Корр.:
— Значит, на ваш взгляд, их проблема заключается в некоторой интеллектуальной лености или это нечто более серьезное, чем «какую гору работы мне придется перелопатить, чтобы изменить все это»?
Хэнкок:
— Нет. Думаю, проблемы египтологов не связаны с их леностью. Мы говорим об ученых, которые исследовали Древний Египет с огромной тщательностью и прилежанием, поэтому они действительно хорошо знают свой предмет. Египтологи создали много замечательных трудов. Но все эти труды основаны на предпосылке, что до четвертого тысячелетия до нашей эры в Египте не происходило каких-либо существенных событий, которые могли бы повлиять на историю государства фараонов, хотя мы можем проследить некоторые события и тенденции додинастического периода, увенчавшиеся расцветом египетской цивилизации. Я глубоко не согласен с этим. Думаю, чтобы понять историю Древнего Египта, мы должны заглянуть в гораздо более отдаленное прошлое. Любопытно, что сами египтяне делали это. В своих текстах они не стеснялись говорить, что их культура, их цивилизация является наследием очень глубокой древности. Они с готовностью признавали это. В определенном смысле этого я и прошу от египтологов — признать, что некоторые религиозные и духовные идеи Древнего Египта являются наследием далекого прошлого.
Корр.:
— Слово «наследие» имеет для вас ключевое значение, не так ли?
Хэнкок:
— Да. Это знание передавалось как наследие. По мере того как я глубже вникал в эту тему, все больший интерес для меня приобретала идея сохранения и передачи традиции, которая могла расцвести в виде архитектурных памятников практически в любое время в истории человечества. Эта традиция, которая всегда находит отражение в архитектуре, учитывающей астрономические ориентиры и очень часто копирующей на земле расположение звезд на небосводе. Если хотите, вы можете думать об этой традиции как о компьютерной программе, которую можно «подключить» к любой культуре и в любое время. В результате новая культура будет воспроизводить то, что делали более ранние носители этой традиции.
Корр.:
— Вы рассказали об открытии Бьювэла на плато Гиза. Не могли бы вы рассказать о своем открытии в Ангкор-Вате?
Хэнкок:
— Для меня исследование Ангкора в Камбодже началось задолго до того, как я попал туда. Оно началось с того обстоятельства, что все храмы Ангкора точно сориентированы по сторонам света, как и пирамиды Гизы. Это говорит о том, что астрономы принимали участие в планировке комплекса.

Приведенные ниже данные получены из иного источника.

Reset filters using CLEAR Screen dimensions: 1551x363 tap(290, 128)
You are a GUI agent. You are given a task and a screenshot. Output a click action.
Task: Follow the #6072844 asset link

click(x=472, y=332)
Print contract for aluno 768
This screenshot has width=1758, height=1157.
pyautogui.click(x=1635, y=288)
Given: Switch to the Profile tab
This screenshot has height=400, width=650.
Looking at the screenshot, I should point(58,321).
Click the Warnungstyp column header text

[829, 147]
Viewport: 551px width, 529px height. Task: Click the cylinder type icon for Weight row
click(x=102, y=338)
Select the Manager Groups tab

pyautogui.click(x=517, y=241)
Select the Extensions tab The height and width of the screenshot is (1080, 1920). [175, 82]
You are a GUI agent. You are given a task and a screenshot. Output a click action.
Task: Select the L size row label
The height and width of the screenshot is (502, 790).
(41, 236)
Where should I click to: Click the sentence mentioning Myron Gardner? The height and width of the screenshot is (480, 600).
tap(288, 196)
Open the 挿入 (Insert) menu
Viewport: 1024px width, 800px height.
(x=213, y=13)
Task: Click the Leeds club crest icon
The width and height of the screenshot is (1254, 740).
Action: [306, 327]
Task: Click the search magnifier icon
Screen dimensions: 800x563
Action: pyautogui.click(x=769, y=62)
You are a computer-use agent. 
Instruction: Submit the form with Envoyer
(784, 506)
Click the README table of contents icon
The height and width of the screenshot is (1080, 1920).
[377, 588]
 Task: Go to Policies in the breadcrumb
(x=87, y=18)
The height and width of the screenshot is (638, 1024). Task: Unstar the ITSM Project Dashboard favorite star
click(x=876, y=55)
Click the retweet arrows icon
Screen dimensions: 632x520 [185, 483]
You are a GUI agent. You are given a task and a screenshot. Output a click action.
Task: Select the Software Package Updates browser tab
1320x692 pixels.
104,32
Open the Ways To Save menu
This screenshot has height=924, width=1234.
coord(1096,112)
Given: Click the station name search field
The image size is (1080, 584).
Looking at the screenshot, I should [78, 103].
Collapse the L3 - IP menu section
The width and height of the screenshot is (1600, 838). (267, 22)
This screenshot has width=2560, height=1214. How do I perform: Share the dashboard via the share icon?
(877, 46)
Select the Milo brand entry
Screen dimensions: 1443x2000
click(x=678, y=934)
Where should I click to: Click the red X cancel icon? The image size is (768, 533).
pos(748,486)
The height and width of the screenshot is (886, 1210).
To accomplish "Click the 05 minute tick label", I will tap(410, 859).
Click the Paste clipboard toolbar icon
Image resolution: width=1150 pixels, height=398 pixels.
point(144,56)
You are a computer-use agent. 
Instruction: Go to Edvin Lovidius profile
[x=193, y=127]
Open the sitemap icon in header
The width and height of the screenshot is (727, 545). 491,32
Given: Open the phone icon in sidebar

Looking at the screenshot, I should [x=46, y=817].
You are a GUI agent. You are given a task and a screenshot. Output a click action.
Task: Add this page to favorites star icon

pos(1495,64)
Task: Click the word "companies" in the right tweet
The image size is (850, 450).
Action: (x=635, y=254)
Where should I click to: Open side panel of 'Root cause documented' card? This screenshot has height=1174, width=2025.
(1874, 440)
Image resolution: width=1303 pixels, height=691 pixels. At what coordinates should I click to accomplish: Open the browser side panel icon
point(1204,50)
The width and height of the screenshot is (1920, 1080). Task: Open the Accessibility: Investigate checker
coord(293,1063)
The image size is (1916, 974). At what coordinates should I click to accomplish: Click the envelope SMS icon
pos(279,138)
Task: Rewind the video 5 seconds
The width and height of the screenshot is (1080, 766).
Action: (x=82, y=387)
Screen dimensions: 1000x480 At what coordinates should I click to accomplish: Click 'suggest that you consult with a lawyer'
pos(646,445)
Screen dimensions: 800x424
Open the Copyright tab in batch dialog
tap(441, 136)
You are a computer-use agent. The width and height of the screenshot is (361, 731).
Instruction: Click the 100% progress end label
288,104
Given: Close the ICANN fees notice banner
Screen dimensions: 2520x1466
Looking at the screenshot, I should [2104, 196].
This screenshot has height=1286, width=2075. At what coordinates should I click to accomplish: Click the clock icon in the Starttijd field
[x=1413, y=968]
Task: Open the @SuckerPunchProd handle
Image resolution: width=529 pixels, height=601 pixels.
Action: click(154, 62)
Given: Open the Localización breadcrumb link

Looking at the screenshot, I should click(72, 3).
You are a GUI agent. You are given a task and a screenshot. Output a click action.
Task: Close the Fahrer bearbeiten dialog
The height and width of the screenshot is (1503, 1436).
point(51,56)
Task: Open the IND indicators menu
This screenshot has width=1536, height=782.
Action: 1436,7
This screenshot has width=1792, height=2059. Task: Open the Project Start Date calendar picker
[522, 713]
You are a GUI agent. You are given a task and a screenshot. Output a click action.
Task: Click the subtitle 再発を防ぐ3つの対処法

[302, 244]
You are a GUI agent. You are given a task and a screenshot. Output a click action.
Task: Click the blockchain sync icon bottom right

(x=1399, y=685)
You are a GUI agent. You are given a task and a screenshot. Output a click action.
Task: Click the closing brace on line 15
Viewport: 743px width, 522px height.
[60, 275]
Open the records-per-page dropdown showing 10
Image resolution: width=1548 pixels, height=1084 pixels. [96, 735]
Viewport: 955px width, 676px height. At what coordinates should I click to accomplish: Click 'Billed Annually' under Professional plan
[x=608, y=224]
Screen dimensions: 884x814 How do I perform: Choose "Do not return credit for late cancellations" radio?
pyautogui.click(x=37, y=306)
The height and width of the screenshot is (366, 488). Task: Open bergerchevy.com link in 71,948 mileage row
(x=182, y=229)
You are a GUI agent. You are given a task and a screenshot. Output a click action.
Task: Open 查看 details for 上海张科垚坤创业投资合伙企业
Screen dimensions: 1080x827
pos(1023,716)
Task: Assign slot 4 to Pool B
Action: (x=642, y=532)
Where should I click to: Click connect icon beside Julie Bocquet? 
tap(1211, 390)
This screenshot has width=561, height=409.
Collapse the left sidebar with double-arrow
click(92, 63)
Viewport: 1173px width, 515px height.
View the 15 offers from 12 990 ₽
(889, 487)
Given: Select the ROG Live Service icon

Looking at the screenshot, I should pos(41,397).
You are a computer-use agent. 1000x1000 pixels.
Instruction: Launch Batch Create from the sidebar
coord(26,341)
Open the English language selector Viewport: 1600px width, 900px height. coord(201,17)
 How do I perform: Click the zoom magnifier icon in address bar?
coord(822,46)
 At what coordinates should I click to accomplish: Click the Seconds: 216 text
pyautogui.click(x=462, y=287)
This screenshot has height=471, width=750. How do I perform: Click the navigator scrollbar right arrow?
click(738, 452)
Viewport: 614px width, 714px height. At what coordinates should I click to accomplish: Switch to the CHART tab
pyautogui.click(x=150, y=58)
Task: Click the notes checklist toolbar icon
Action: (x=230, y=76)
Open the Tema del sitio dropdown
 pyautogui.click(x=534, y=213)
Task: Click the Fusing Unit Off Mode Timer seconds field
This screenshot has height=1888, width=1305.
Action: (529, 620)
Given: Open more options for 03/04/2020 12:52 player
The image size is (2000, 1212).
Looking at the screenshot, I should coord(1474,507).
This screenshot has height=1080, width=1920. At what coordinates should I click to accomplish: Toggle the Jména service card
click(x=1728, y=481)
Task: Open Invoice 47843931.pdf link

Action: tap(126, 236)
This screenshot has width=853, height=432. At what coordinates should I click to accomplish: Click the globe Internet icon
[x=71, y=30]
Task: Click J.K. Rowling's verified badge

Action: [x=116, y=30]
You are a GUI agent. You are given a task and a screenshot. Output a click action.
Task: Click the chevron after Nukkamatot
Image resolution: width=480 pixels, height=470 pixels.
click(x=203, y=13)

Религиозный аспект тоже имеет важное значение. Независимо от того, было ли вероисповедание номинально буддистским или индуистским, оно включало поиски бессмертия души, очень похожие на те поиски, которые происходили в Древнем Египте. Но при изучении Ангкора произошло открытие, которым я обязан моему помощнику Джону Григсби, составлявшему для меня информационное досье по этому комплексу. Он обратил внимание, что если взять карту храмов Ангкора — а их там довольно много — и соединить линиями точки, обозначающие главные храмы, то получится схема, очень похожая на схему расположения звезд в созвездии Дракона, которое является одним из великих созвездий Северного полушария небосвода. Я глубоко изучил это сходство. Как и в случае с созвездием Ориона, корреляция присутствует в любую эпоху, но она идеальна только для одного периода — того самого, для которого мы получили идеальную корреляцию между Орионом и пирамидами на плато Гиза. Внезапно я столкнулся с подтверждением того, что группа монументов в Египте и другая, более крупная группа монументов в далекой Камбодже копировали вид созвездий не на момент строительства этих монументов, а в гораздо более раннюю эпоху, датируемую примерно 10 500 годом до нашей эры. Я объясняю это тем, что мы видим остатки древней всемирной религиозной системы, одной из аспектов которой было строительство архитектурных копий созвездий.